Sequencher will load nine auto-seq fragments into your Project window. The raw data was base called with Applied Biosystems’ analysis version KB1.1, which generates confidence scores for each base call. Next to the name of each of the ABI sequences loaded into your Project window is a value for % Quality. This number defines the percent of quality bases for each of the sequences.

• Under the Window menu, select User Preferences….
• One of the options in the General category is called Confidence. Select that topic.
• Set the confidence ranges as shown in this figure:

With these settings, base calls with scores between 0 and 20 will be displayed with a cobalt blue background, those with scores between 21 and 39 will be displayed in cadet blue, and those 40 and above will be displayed in aqua. Bases that you edit by hand (and are therefore sure of) will be displayed on a white background.

• Exit User Preferences by closing the window.
• From the bottom of the View menu, make sure that Display Base Confidences is checked.
• From the Select menu choose Select None.
• Double-click on any sequence to open its Sequence Editor window.
• Select a range of bases that includes some low quality bases.

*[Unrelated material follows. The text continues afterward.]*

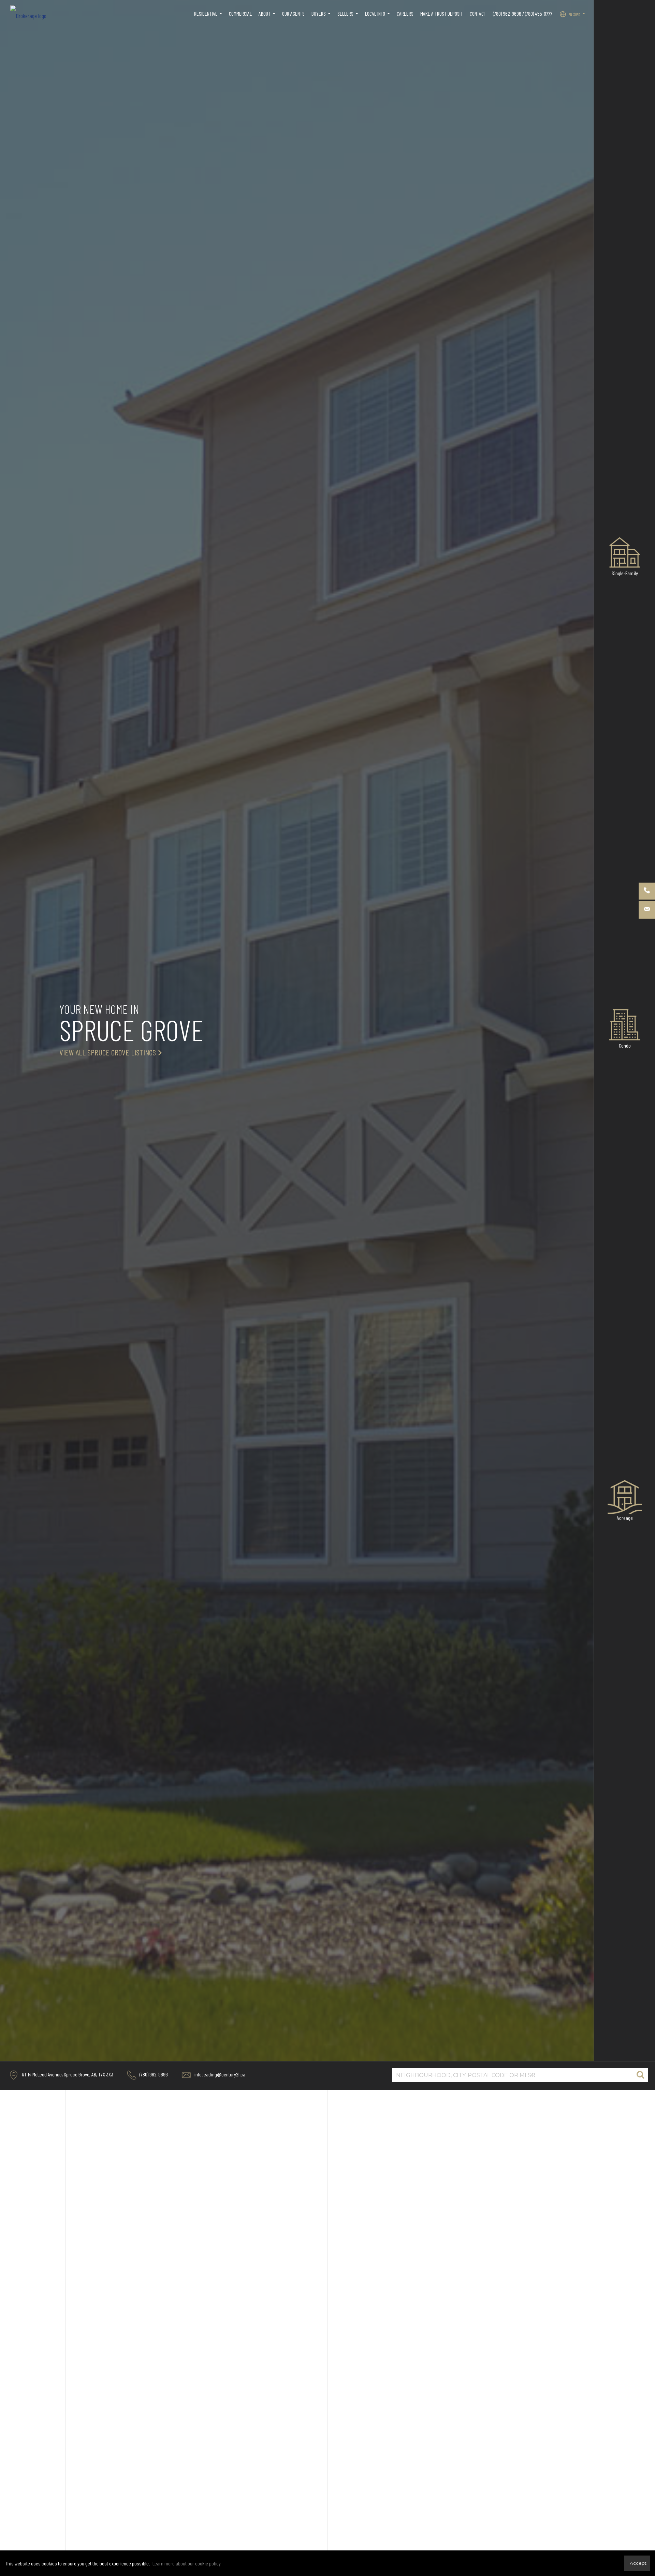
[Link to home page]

You can see the lower quality bases in darker colors. Note the number of low quality bases in your selection appears above the bases in the sequence editor.

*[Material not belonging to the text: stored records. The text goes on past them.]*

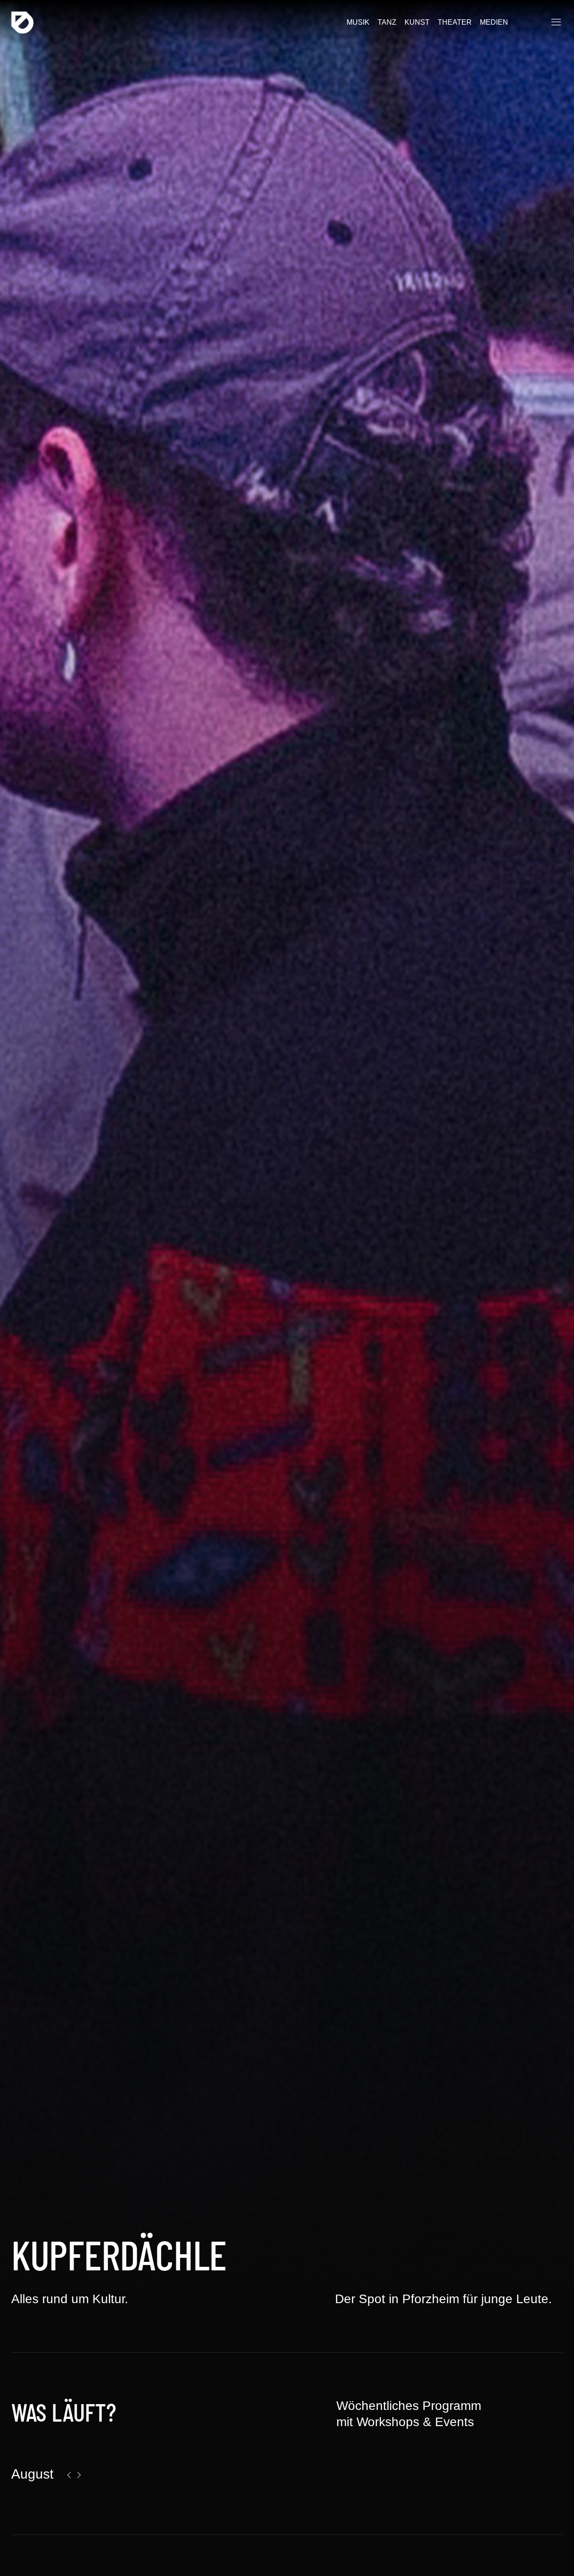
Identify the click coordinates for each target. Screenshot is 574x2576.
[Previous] (69, 2475)
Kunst (417, 22)
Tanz (387, 22)
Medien (494, 22)
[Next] (79, 2475)
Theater (455, 22)
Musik (358, 22)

The quality scores can be used to trim the data before assembly.

• Close the Sequence Editor window.
• Select all nine sequences by choosing Select All from the Select menu.
• From the Sequence menu, select Trim Ends…
• Click on the Change Trim Criteria button at the top of the window.
• Deselect all options with the exception of the following:

For trimming at the 5’ end, check the box and insert settings as shown, so that less than three bases will be allowed in a 25 base window with quality score below 25.

Do the same Trimming for the 3’ end.

Select the option in the Post Fix portion of the window to remove leading and trailing ambiguous bases.

• Click OK in the Ends Trimming Criteria window.
• Click on the Trim Checked Items button.
• When you are asked to confirm your decision, click Trim.
• Close the Ends Trimming window to return to the Project window.

You are now ready to view the data in an assembly.

• Select all 9 items in the Project window. (They should be selected already.)
• Click on the Assemble Automatically button at the top of the Project window. When the assembly completes, click Close.
• Double-click on the Contig icon to see the Overview of the sequence assembly.
• Click on the Bases button to see the aligned sequences.
• From the Select menu, choose Next Contig Disagree to find the first discrepancy between the overlapping fragments.

You are probably looking at base 126 where one, low-quality base call is a ‘T’ but the overlapping fragments all have a medium quality ‘C’ at that position.

• To review the trace data, click the Show Chromatograms button at the top of the window.

All of the trace data have evidence of both the ‘C’ and ‘T’ base. This is a location where there is a heterozygous base, both a ‘C’ and a ’T’, or a ‘Y’. In general, most base callers assign low quality scores to heterozygotes.

• With the consensus base still selected, type a ‘Y’.

Not all bases that require editing will be flagged with a disagreement. For example, mixed bases that may have been called an “N” in a previous base caller will now be called a low quality A, C, G, or T. Also, consensus sequence based on single coverage will never create a disagreement unless you have a Reference Sequence. In order to examine the contig with greater scrutiny, you may want to look at all of the low confidence bases using the Select > Next Low Confidence Base menu command.

The Select > Next Ambiguous Base menu item is also sensitive to the presence of confidence scores. This feature enables you to navigate from one position in the consensus where the base call is ambiguous to the next. Sequencher defines the following as ambiguous consensus bases:

1. Where there is a disagreement between contributing bases
2. Where one of the contributing bases is ambiguous
3. Where there is a gap in the contributing sequence
4. Where the quality of the only sequence(s) contributing to the consensus falls in the low range as defined in User Preferences

• Close the project without saving and exit Sequencher if desired.